North Korea-linked Phishing Scheme Targets NFT Platforms

Picture: Financial Times

Techspace - NFT users of OpenSea, X2Y2, and Rarible have recently been the primary target of a North Korea-linked phishing scheme. The perpetrators, believed to be Lazarus Group, used a web of over 500 fraudulent websites to extract key information from users during the minting process of  Non-Fungible Tokens (NFT).

Users would first purchase legitimate-looking NFTs on these websites, and these NFTs would then direct the buyer to fraudulent NFT-related websites to complete the minting process.

The blockchain security company, SlowMist has reported that these perpetrators exploited valuable user data such as IP addresses, authorizations, and plug-in wallets during a minting process of an NFT.

Tweet

This reportedly involved duping users into carrying out authorizing activities such as sending their Seaport signature, a type of digital signature used to verify NFT contracts made on OpenSea.

So far OpenSea, X2Y2, and Rarible have not made any comments regarding the breach of personal information of their users despite the serious situation.

Over 500 domains in total were discovered to be running these types of “malicious mints,” and it has been going on for several months, with the first domain appearing to be created over seven months ago.

The vast majority of these domains were said to have used the same IP address. Many of the phishing websites operated under the same Internet Protocol (IP), with 372 NFT phishing websites under a single IP and another 320 NFT phishing websites associated with another IP.

Examples of these fake websites include a site pretending to be a project associated with the World Cup, as well as sites that impersonate well-known NFT marketplaces such as OpenSea, X2Y2 and Rarible.

SlowMist said one of the tactics used was having these decoy websites offer “malicious Mints,” which involves deceiving the victims into thinking they are minting a legitimate NFT by connecting their wallet to the website.

However, the NFT is actually fraudulent, and the victim’s wallet is left vulnerable to the hacker who now has access to it. According to the report, the hackers were able to capture around 1,055 NFTs and made a profit of approximately 300 Ethereum, or $366,000, via their scheme.

Other phishing tactics used included recording visitor data and saving it to external sites as well as linking images to target projects.

After the hacker nearly obtain the visitor's data, they would then proceed to run various attack scripts on the victim, which would allow the hacker access to the victim’s access records, authorizations, and use of plug-in wallets, as well as sensitive data such as the victims’ approve record and sigData.

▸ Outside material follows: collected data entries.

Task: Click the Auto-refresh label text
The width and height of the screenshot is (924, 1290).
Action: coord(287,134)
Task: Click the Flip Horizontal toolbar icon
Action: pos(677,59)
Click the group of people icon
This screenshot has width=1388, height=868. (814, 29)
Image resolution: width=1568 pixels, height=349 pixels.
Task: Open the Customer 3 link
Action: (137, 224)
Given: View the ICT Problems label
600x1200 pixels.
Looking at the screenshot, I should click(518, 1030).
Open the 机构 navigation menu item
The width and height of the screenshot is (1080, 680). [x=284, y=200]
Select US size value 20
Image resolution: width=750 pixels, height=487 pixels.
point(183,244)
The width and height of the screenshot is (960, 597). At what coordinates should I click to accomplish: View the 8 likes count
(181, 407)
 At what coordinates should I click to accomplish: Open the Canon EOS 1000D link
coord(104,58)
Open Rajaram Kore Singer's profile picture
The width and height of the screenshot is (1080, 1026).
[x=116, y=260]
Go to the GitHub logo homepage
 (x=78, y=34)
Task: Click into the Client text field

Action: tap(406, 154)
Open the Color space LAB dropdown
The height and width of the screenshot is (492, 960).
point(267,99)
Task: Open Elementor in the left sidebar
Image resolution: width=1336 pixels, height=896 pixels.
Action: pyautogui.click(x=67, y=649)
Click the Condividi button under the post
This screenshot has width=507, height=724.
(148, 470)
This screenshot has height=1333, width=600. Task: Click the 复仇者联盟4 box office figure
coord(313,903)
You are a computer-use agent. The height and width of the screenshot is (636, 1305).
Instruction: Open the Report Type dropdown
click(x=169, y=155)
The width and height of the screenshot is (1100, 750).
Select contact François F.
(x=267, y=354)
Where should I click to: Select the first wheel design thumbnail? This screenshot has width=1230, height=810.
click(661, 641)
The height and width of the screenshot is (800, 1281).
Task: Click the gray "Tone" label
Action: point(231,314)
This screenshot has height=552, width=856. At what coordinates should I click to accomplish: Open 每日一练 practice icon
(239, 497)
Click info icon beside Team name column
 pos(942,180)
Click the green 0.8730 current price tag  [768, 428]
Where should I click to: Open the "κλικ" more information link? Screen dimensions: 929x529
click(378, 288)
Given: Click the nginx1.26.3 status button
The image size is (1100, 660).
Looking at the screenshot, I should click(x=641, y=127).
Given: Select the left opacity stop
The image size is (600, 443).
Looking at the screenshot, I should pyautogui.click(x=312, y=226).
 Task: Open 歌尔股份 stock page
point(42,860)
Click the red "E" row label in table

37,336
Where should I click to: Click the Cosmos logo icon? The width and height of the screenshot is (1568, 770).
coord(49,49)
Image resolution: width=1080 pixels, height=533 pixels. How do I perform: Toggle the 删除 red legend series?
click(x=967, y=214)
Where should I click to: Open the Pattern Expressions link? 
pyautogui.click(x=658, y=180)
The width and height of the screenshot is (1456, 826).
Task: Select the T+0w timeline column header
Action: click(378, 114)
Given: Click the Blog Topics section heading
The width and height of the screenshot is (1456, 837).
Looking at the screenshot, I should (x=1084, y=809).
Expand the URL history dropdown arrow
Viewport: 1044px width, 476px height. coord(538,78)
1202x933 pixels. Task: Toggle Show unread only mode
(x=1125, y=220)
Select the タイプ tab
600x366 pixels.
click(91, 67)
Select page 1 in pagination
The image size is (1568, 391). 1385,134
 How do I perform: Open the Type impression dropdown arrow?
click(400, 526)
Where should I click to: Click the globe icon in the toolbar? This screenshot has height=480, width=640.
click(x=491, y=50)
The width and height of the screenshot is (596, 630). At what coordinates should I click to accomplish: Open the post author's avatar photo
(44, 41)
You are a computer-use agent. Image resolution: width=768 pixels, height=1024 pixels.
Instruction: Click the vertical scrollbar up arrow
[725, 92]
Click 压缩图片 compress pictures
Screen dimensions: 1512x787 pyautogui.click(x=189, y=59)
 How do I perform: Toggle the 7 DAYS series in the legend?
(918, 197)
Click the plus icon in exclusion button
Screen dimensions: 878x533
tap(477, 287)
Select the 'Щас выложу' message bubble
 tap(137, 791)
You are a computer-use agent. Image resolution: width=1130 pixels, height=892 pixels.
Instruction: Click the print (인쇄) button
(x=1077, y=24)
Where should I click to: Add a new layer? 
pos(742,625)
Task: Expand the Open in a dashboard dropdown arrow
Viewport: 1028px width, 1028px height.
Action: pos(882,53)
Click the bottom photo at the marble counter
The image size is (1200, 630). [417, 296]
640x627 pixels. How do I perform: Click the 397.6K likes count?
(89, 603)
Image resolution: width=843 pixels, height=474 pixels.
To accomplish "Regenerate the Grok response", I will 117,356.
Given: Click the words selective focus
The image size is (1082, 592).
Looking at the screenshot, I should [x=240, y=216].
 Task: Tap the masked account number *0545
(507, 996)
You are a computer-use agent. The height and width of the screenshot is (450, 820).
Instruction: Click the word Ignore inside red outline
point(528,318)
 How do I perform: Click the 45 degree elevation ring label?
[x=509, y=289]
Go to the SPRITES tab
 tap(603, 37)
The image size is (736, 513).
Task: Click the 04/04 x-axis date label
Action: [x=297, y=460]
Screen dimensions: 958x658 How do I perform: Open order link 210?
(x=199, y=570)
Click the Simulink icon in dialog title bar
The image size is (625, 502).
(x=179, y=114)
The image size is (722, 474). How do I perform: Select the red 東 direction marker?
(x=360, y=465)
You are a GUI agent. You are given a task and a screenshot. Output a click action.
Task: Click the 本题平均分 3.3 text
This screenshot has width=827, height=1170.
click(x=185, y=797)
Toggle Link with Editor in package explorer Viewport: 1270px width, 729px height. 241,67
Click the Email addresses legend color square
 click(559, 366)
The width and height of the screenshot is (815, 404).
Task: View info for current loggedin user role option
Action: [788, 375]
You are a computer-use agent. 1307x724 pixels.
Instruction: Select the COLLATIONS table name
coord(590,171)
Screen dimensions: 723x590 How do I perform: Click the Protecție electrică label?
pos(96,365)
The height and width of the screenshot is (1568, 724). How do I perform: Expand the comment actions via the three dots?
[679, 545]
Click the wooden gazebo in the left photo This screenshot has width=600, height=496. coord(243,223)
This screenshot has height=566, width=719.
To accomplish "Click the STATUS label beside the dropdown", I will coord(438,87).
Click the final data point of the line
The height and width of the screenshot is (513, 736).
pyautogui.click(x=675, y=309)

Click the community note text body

All this information then enables the hacker access to the victim’s wallet, exposing all their digital assets.

However, SlowMist emphasized that this is just the “tip of the iceberg,” as the analysis only looked at a small portion of the materials and extracted “some” of the phishing characteristics of the North Korean hackers.

East Asia Faces a Similiar Threat by North Korea

North Korea has been at the center of various cryptocurrency theft crimes in 2022. Crypto analysis firm Chainalysis estimates that North Korea stole approximately $1 billion in the first nine months of 2022 from decentralized crypto exchanges alone.

According to a news report published by South Korea’s National Intelligence Service (NIS) on Dec 22, North Korea stole $620 million worth of cryptocurrencies this year alone.

In October, Japan’s National Police Agency sent out a warning to the country’s crypto-asset businesses advising them to be cautious of the North Korean hacking group.

As with any transaction, exercising extreme caution even with the platform’s trusted reputation is always a good idea to better increase our chance to avoid falling into these phishing schemes.